SON PARCOURS EN QUATRE DATES

2018 Diplôme d’État infirmier.

2018-2010 Master en santé publique à l’université de Bordeaux (Gironde).

2020 Thèse en prévention et promotion de la santé au sein du laboratoire bordelais Épicene.

2021 Dépôt d’une candidature pour le PHRIP.

L’apport de l’ergonomie

Valentin Lamarque est doctorant rattaché au Centre de recherche sur le travail développement du Conservatoire national des arts et métiers, et au laboratoire Épicene du centre Bordeaux Population Health.

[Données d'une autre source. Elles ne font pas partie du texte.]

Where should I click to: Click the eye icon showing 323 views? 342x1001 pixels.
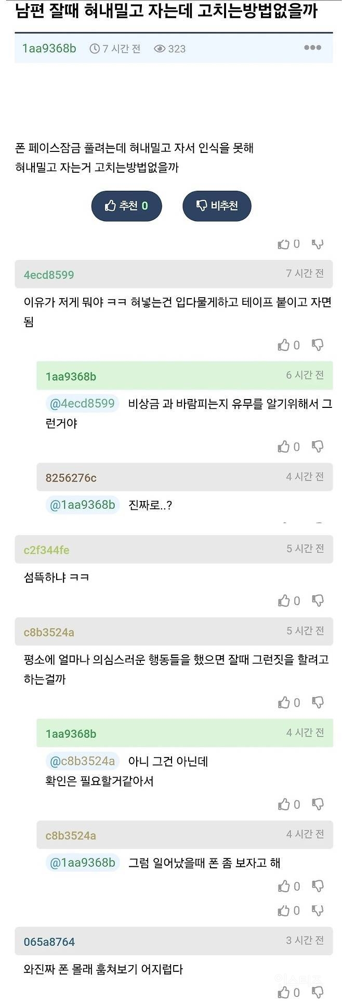click(x=159, y=48)
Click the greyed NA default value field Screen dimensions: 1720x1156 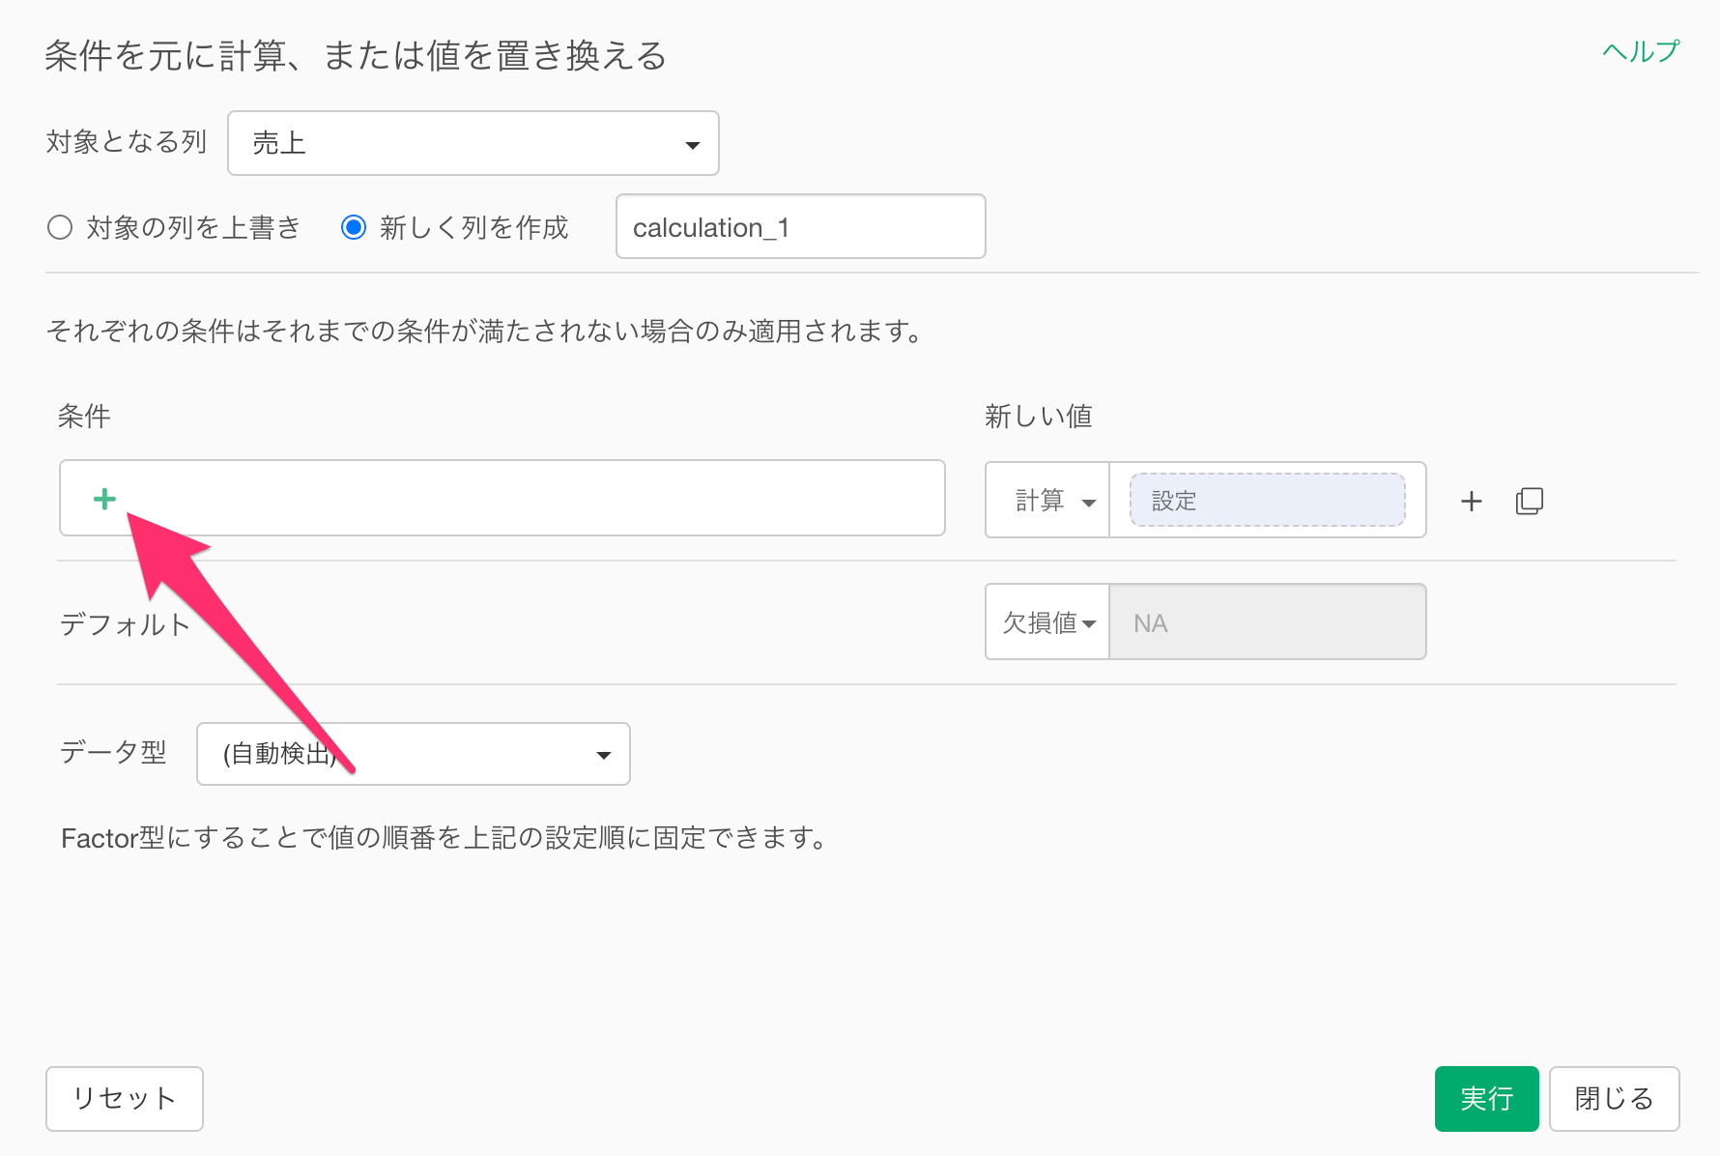[x=1267, y=622]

Il apporte ses compétences et son regard d’ergonome qui « considère le travailleur comme expert de son travail, acteur de ses propres innovations, qui l’amènent à s’émanciper via son activité ». Le travail de thèse de l’ergonome est intégré au programme de recherche franco-brésilien ANR-ITAPAR, visant à produire des connaissances pour soutenir les innovations sociales en matière de prévention des accidents du travail et des maladies professionnelles. Cette démarche s’inspire des méthodes participatives élaborées dans le cadre du laboratoire du changement, imaginée en Finlande et mise en place au Brésil. Le laboratoire du changement permet à des collectifs d’apprendre à transformer qualitativement les systèmes d’activité dans lesquels ils travaillent. Il prend toute sa place dans le projet mené par les deux chercheurs, donnant une place importante à la construction collaborative, les soignants étant acteurs du changement de leurs conditions de travail et de leur protection.